7.2. Optimization of Substrate Concentration

Commercial immobilized penicillin acylase was assayed using 7-amino-3 desacetoxycephalosporanic acid (7-ADCA) as substrate and product formation of cephalexin was measured at 14 °C. In the presence of 30% (v/v) ethylene glycol, the yield of cephalexin increased by approximately 30-fold when the substrate concentration was increased from 30 mM (productivity: 10 mM/h) to 200 mM (productivity: 298 mM/h) [14]. Subsequent work demonstrated that productivity could be further improved to 384 mM h−1 in the absence of ethylene glycol with an average activity loss of less than 2% per batch, enabling the process to be carried out for about 60 batches before the need for enzyme replacement [36]. This shows the significance of optimization of substrate concentration for maximizing the yield.
The esterification of oleic acid with methanol for the production of biodiesel using cold-adapted immobilized lipase from Candida antarctica (CalB) was analyzed by constructing productivity curves (time x [E]/[S] vs. conversion) at different FFA concentrations, while the concentration of the second substrate (methanol) remained constant at 4% (v/v). The reaction was completed within an hour, and productivity increased with the substrate concentration, indicating that CalB has higher Km for oleic acid (Figure 5). Parallel experiments showed that productivity is independent of enzyme concentration although higher concentrations of methanol decreased productivity. This suggests that methanol acted as a competitive inhibitor for oleic acid. Both the competitive inhibition by methanol and high Km for oleic acid were later confirmed by kinetic experiments [2]. It would have been very interesting if the productivity experiments (time × [E]/[S] vs. conversion) would have been evaluated at two additional temperatures (above and below 45 °C) to dissect the balance between temperature-associated increase in enzyme activity and inactivation due to lipase unfolding.

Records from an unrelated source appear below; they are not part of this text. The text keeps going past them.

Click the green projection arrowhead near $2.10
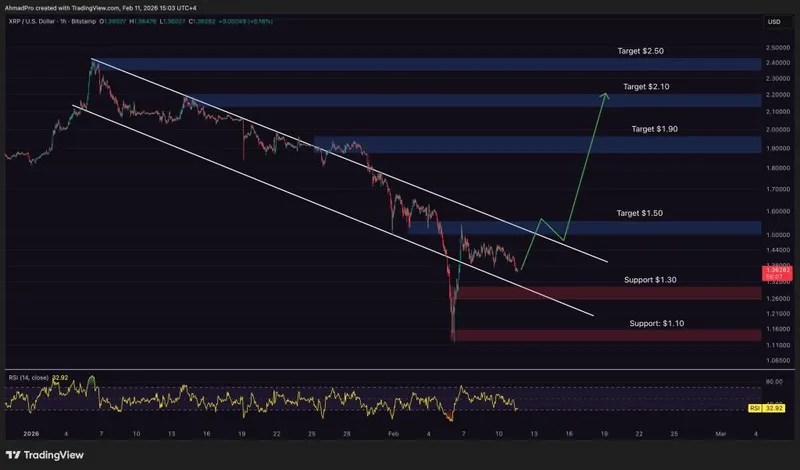[x=605, y=96]
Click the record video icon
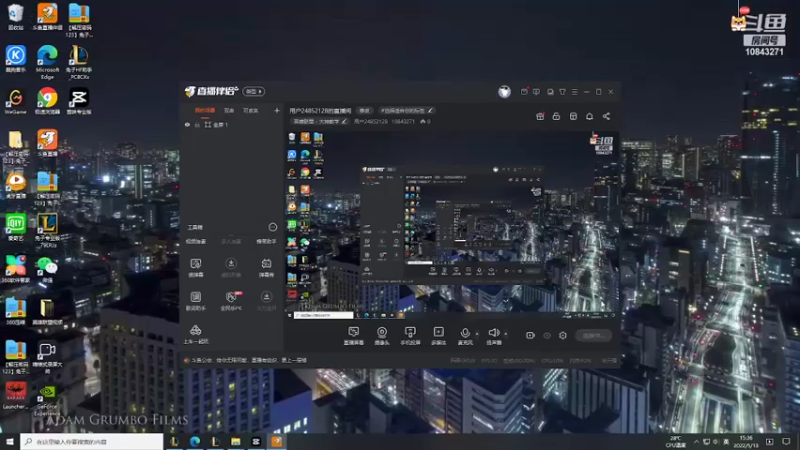 click(x=530, y=335)
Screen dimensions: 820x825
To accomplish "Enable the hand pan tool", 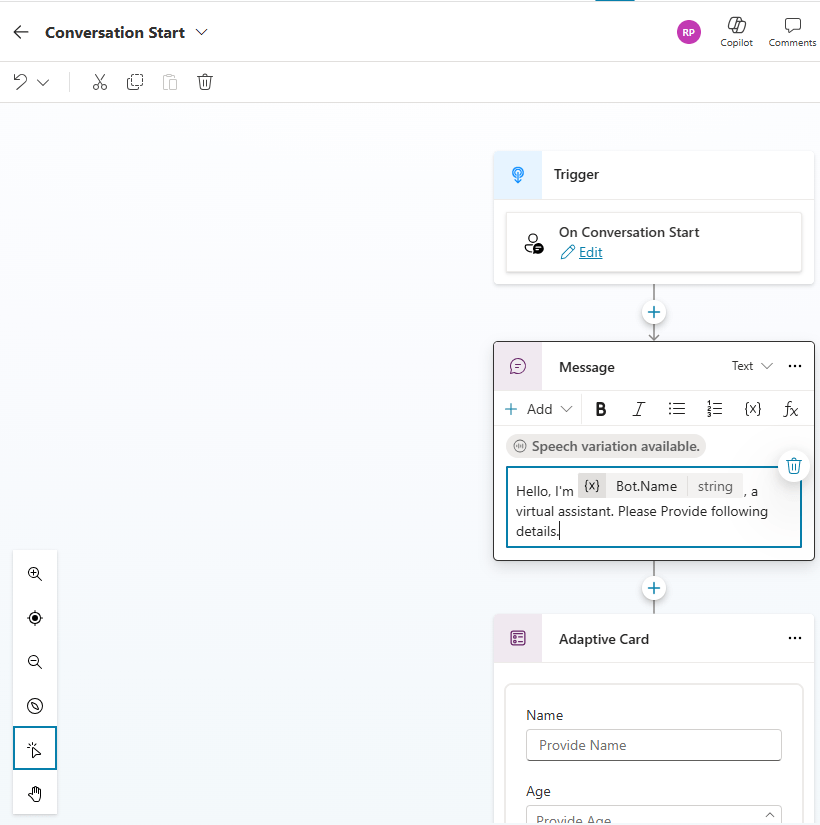I will tap(35, 794).
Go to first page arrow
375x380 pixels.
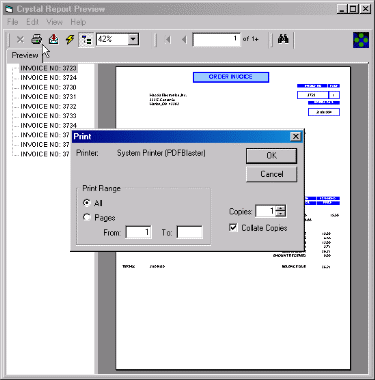(x=168, y=40)
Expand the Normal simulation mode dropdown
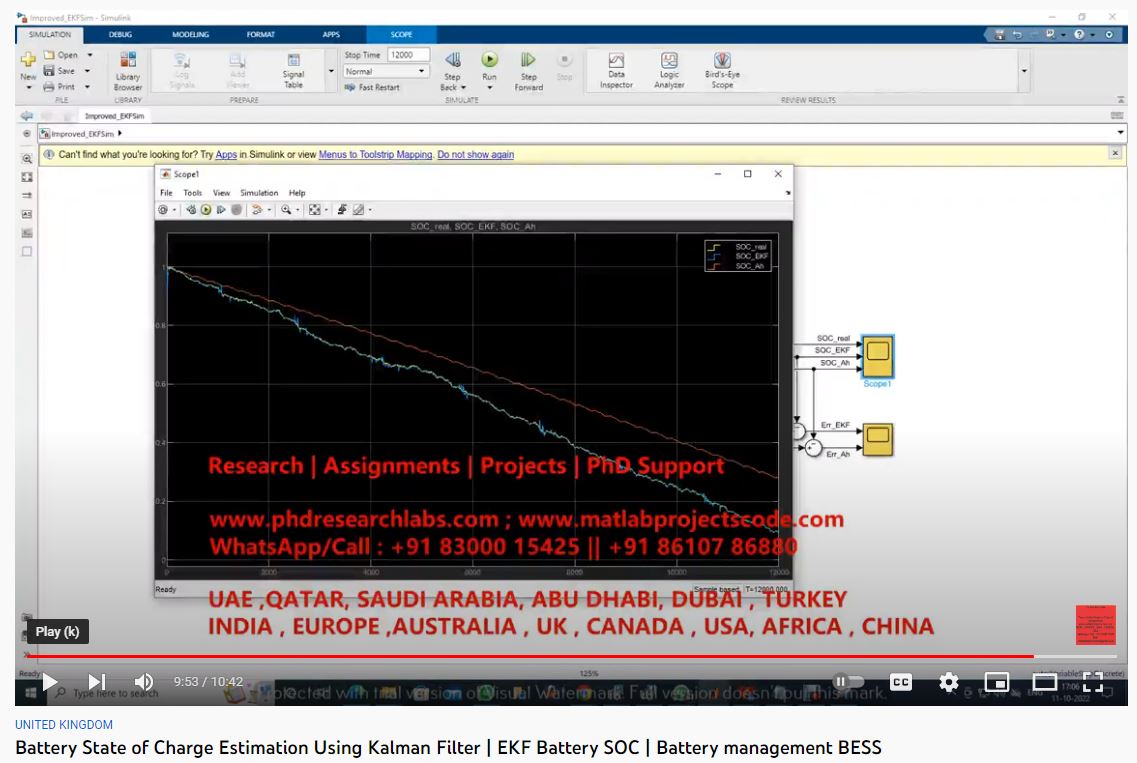The height and width of the screenshot is (763, 1137). tap(421, 72)
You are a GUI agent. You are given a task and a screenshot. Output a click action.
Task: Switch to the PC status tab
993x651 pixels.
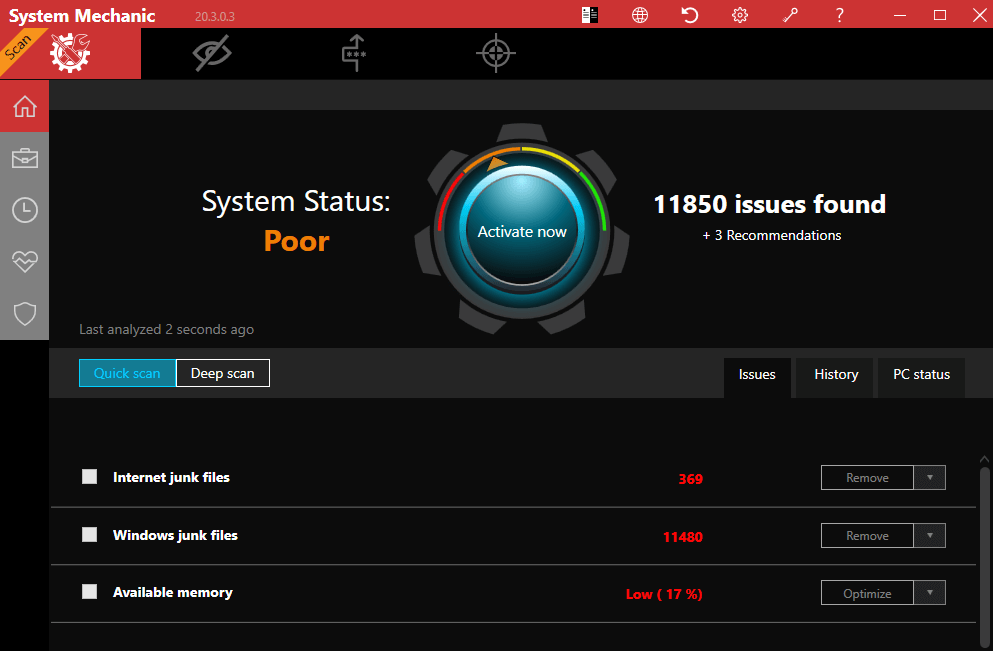coord(921,375)
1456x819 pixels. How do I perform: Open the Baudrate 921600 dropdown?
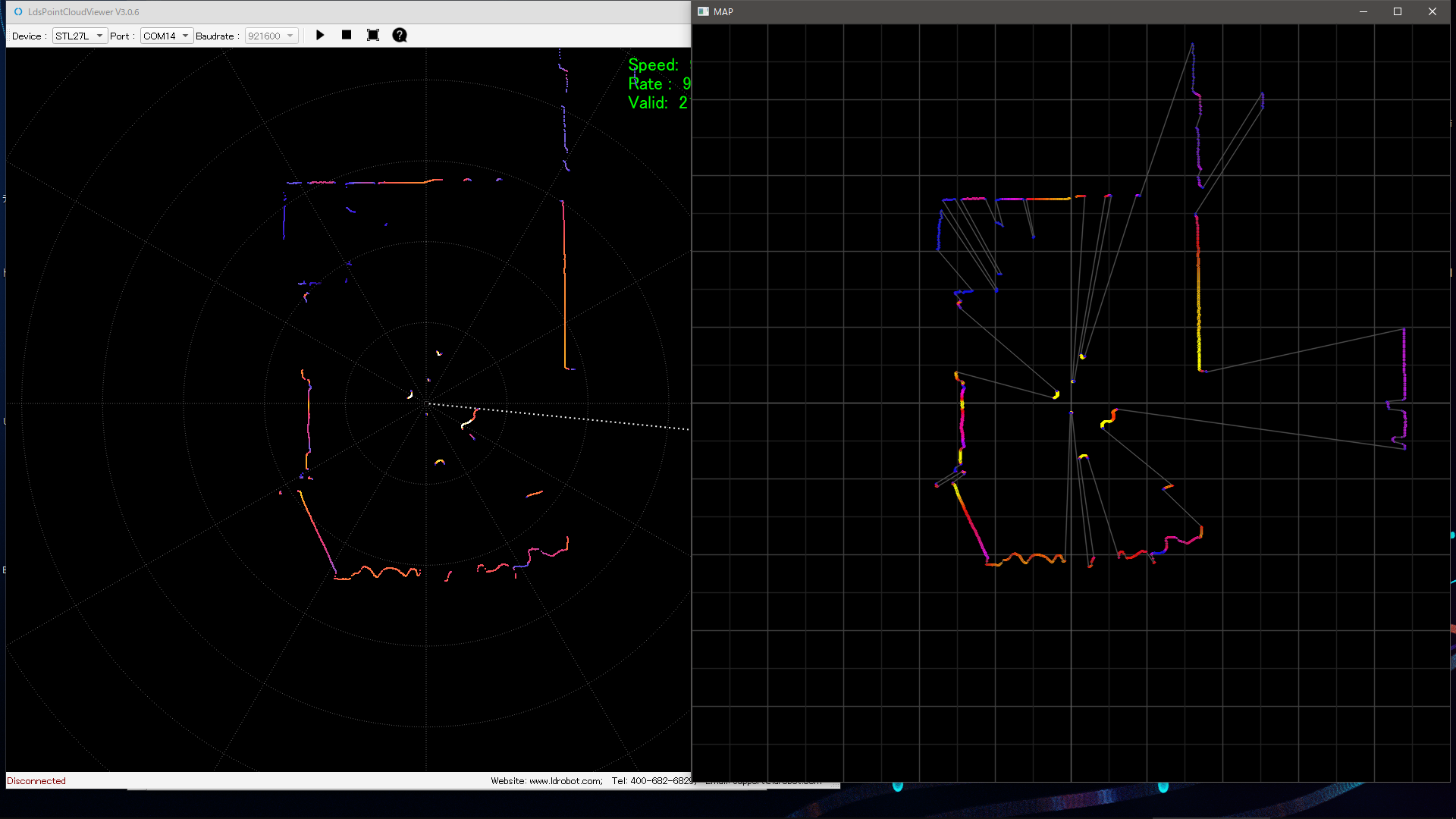271,36
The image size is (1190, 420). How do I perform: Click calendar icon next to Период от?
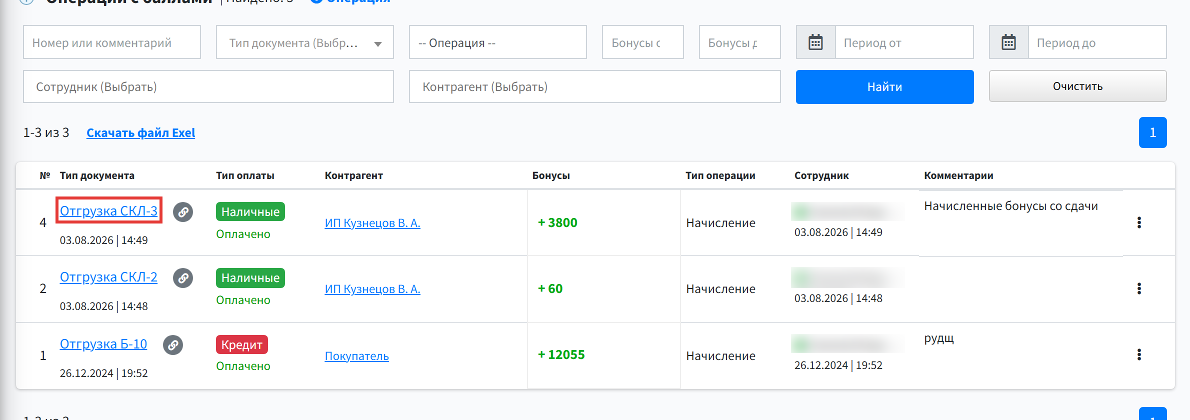coord(816,43)
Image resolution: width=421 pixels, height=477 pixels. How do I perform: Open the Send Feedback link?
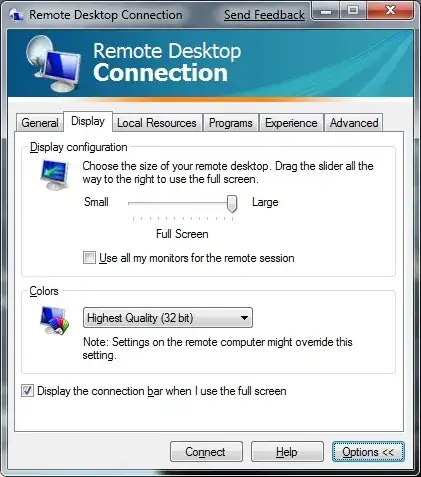tap(264, 15)
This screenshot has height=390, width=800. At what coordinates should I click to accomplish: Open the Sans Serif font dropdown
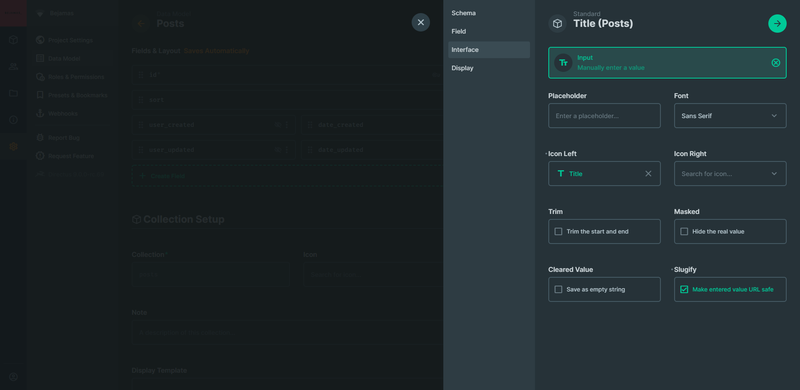pos(730,116)
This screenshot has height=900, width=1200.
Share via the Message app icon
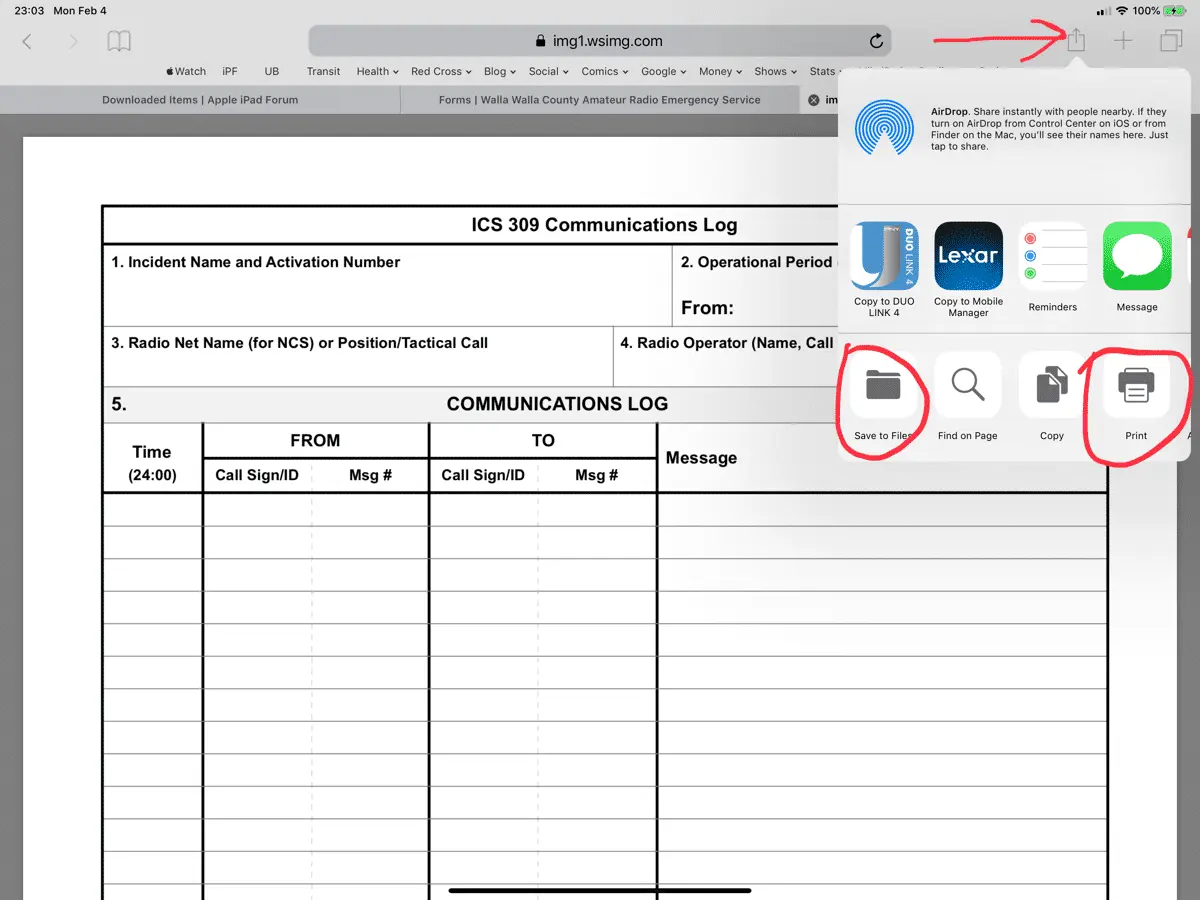click(1137, 257)
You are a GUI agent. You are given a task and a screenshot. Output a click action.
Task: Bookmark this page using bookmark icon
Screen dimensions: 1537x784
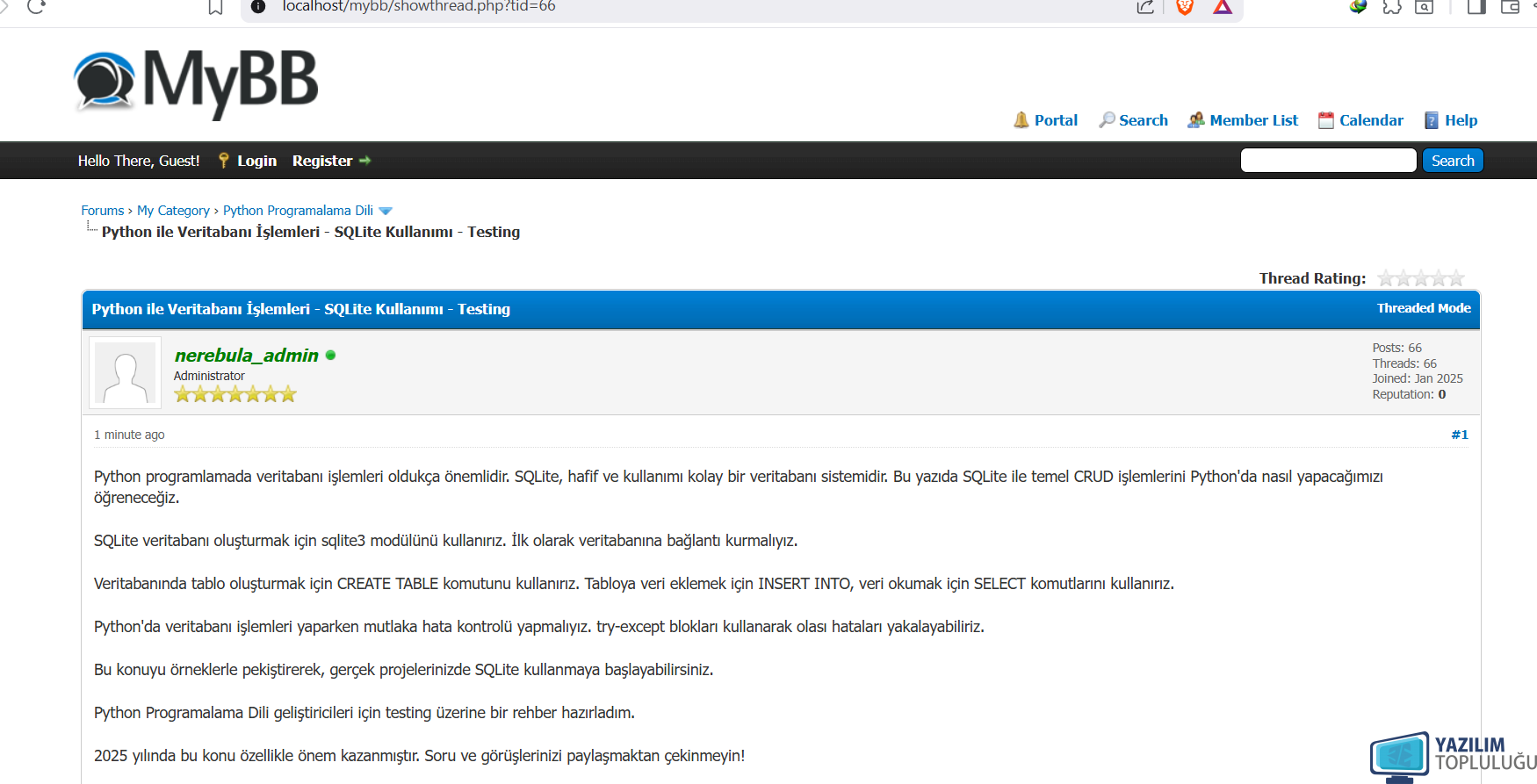pyautogui.click(x=215, y=7)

7.3. Optimization Involving Enzyme Concentration Due to The Mass Transfer Limitation

Generally, productivity increases linearly with an increase in enzyme concentration. However, due to mass transfer restraints, the reaction rate will be reduced after a certain critical enzyme concentration has been reached. Secondly, there is a limit as to the amount of enzyme that can be added to the reactor. These considerations are particularly important for immobilized enzymes. For soluble enzymes, increasing the concentration can enhance the rate of biocatalyst inactivation, thereby decreasing overall productivity over time. When biocatalytic conversion of glucose (200 mM) to gluconic acid and H2O2 was carried out in the presence of 50 and 100 mg L−1 glucose oxidase and air at 25 °C (500 rpm at 1 vvm air), it was found that productivity (time × [E] vs. conversion) was not doubled as expected. The reason for this discrepancy was found to be the mass transfer limitation of the second substrate (O2) supply [2].

7.4. Optimization Involving Multiple Enzymes

A very good example of meticulous optimization to maximize productivity involved the application of an in vitro multi-enzyme cascade catalysis system (MCCS). During MCCS, four different enzymes (bifunctional L-fucokinase/GDP-L-fucose phosphorylase, α-1,2-fucosyltransferase, and pyruvate kinase) were employed for the synthesis of 2-fucosyllactose in a series of complex reactions. Nutraceutically important, 2-fucosyllactose is used as an additive in infant milk, and is currently extracted from human breast milk or chemically synthesized in a tedious process. Following the careful optimization of enzyme source and their concentration and reaction conditions, the temperature, pH, GTP:ATP ratio, phosphoenolpyruvate potassium (PEP-K) salt, PEP-K concentrations, and buffers provided a volumetric productivity of 0.73 and 0.67 g L−1 h−1 for α-1,2-fucosyltransferase from Helicobacter pylori and Thermosynechococcus elongatus, respectively in Tris/HCl, pH 7.5 buffer at 35 °C, and 1:2 ATP/GTP M ratio containing 200 mM PEP-K (Figure 6). When the activity and stability of the rate-limiting α-1,2-fucosyltransferase from H. pylori and T. elongatus were determined, it was found that H. pylori enzyme had higher kcat (22 min−1) and kcat/Km (39 min−1 mM−1) than T. elongatus (kcat: 3 min−1; kcat/Km: 12 min−1 mM−1), but lower stability (Tm: 42 vs. 48 °C). This implies that the higher activity and specificity constant of α-1,2-fucosyltransferase from H. pylori was the cause for its higher yield [37]. For example, other processes that employ multiple enzyme mixtures are exo-/endo-cellulases and/or β-glucosidase for the hydrolysis of lignocellulosic biomass into sugars [24] or ethanol [38] and deconstruction of polyethylene terephthalate (PET) synthetic plastic by the sequential action of cutinase enzymes, PETase and mono(2-hydroxyethyl) terephthalate (MHETase) into terephthalic acid and ethylene glycol [39]. Compared with separate enzymes, the depolymerization of PET is enhanced when PETase and MHETase are combined via linkers into a single chimeric enzyme, thus increasing productivity by synergistic activation.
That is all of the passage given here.